══ DATA RECORDS ══

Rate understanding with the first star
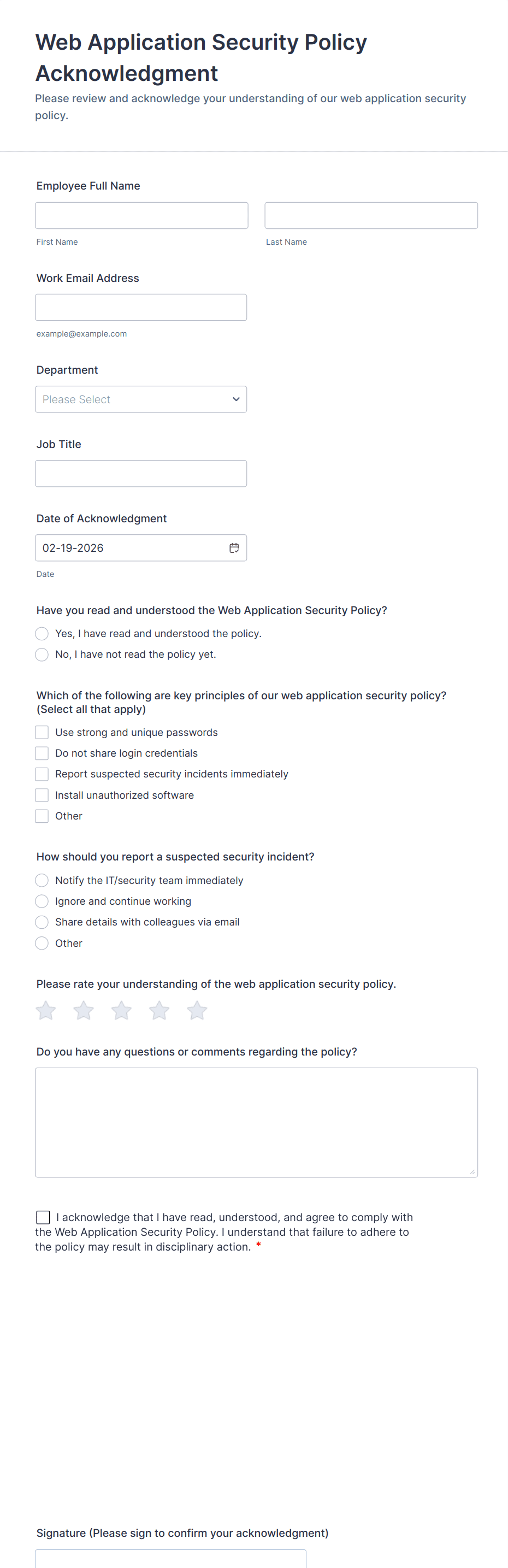Image resolution: width=508 pixels, height=1568 pixels. [46, 1010]
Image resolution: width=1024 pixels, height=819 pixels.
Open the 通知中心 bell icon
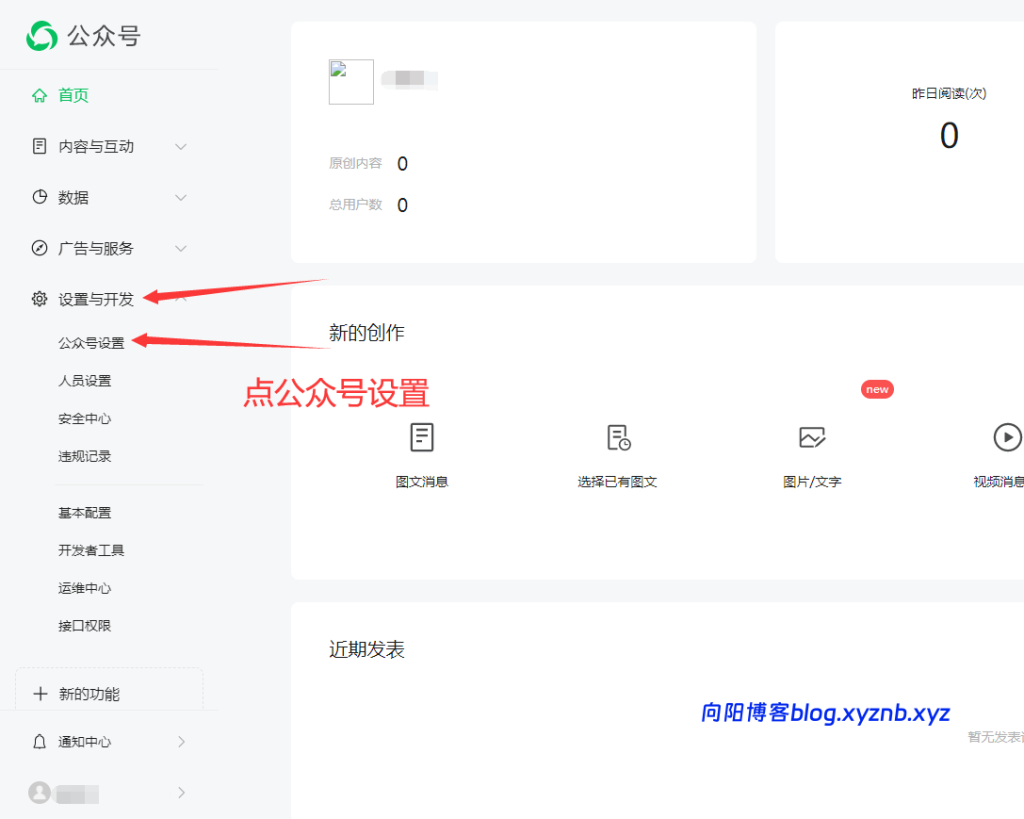pyautogui.click(x=38, y=741)
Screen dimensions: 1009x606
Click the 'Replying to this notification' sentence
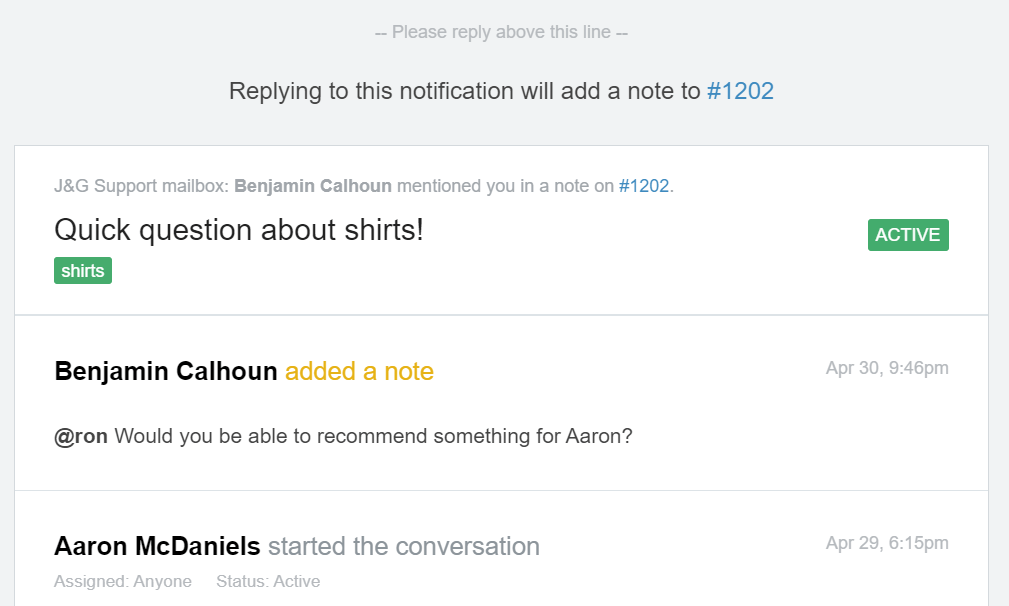pyautogui.click(x=465, y=91)
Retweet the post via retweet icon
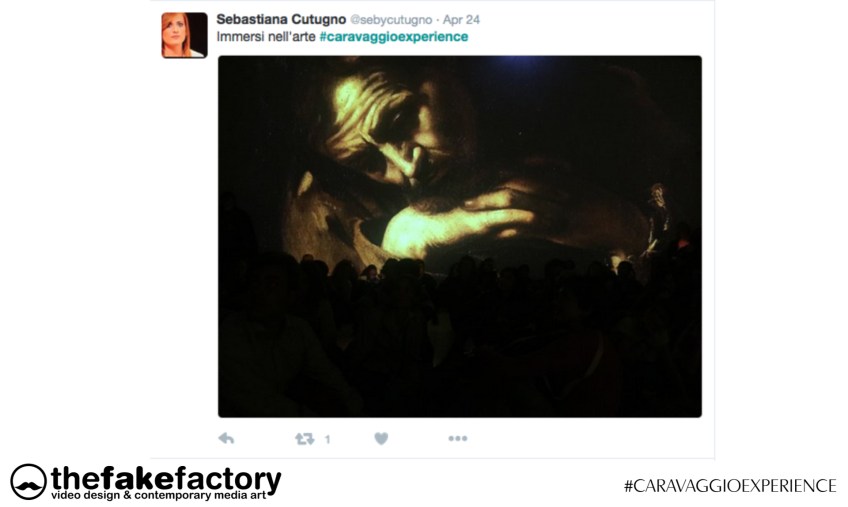 coord(304,439)
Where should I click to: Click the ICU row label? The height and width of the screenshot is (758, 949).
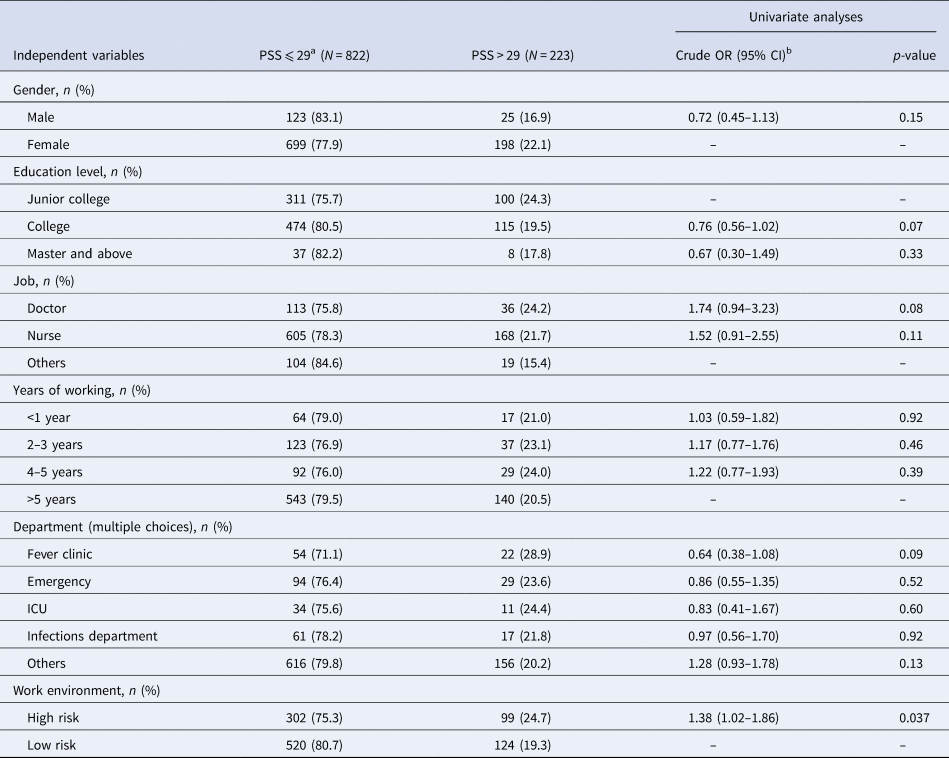tap(39, 607)
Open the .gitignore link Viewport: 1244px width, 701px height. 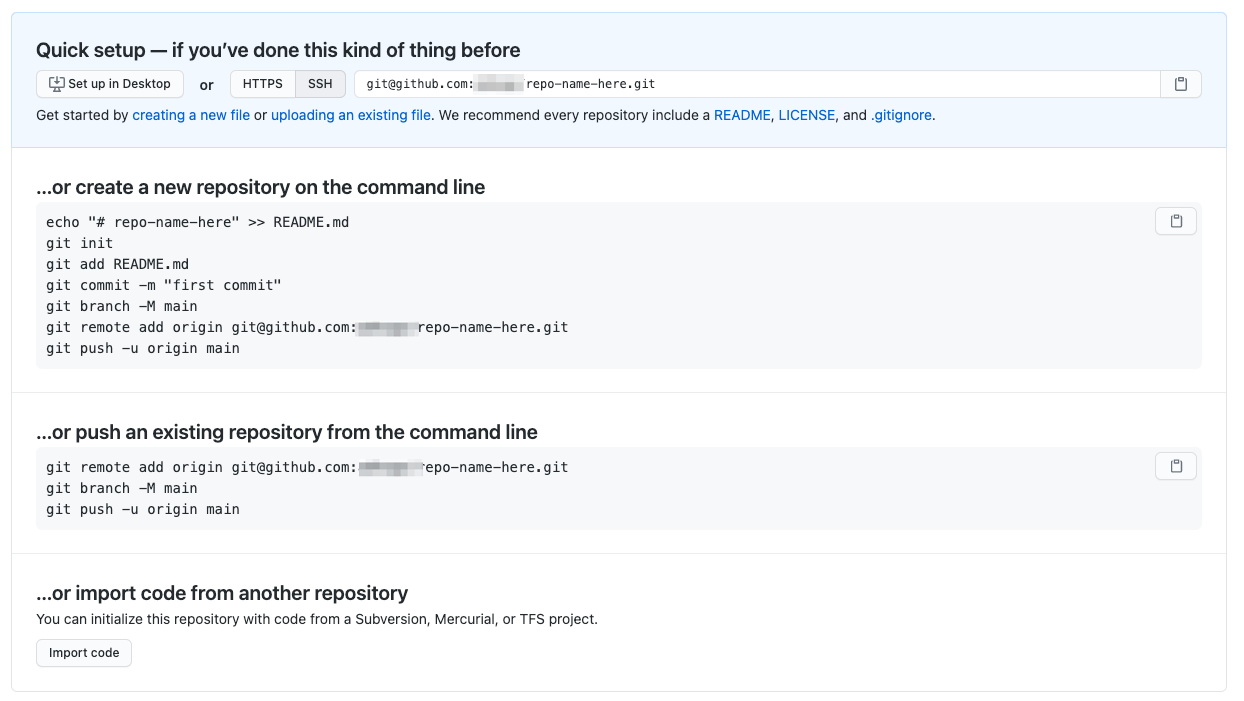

═══

▶ _WHAT TO DO_: Arrange the lines of the records above as a numbered list, omitting any blank lines and leaving out the pictures.

▶ _RESULT_:
1. Rate understanding with the first star
2. Image resolution: width=508 pixels, height=1568 pixels. [46, 1010]
3. Image resolution: width=1024 pixels, height=819 pixels.
4. Open the 通知中心 bell icon
5. pyautogui.click(x=38, y=741)
6. Screen dimensions: 1009x606
7. Click the 'Replying to this notification' sentence
8. pyautogui.click(x=465, y=91)
9. Retweet the post via retweet icon
10.  coord(304,439)
11. Where should I click to: Click the ICU row label? The height and width of the screenshot is (758, 949).
12. tap(39, 607)
13. Open the .gitignore link Viewport: 1244px width, 701px height. 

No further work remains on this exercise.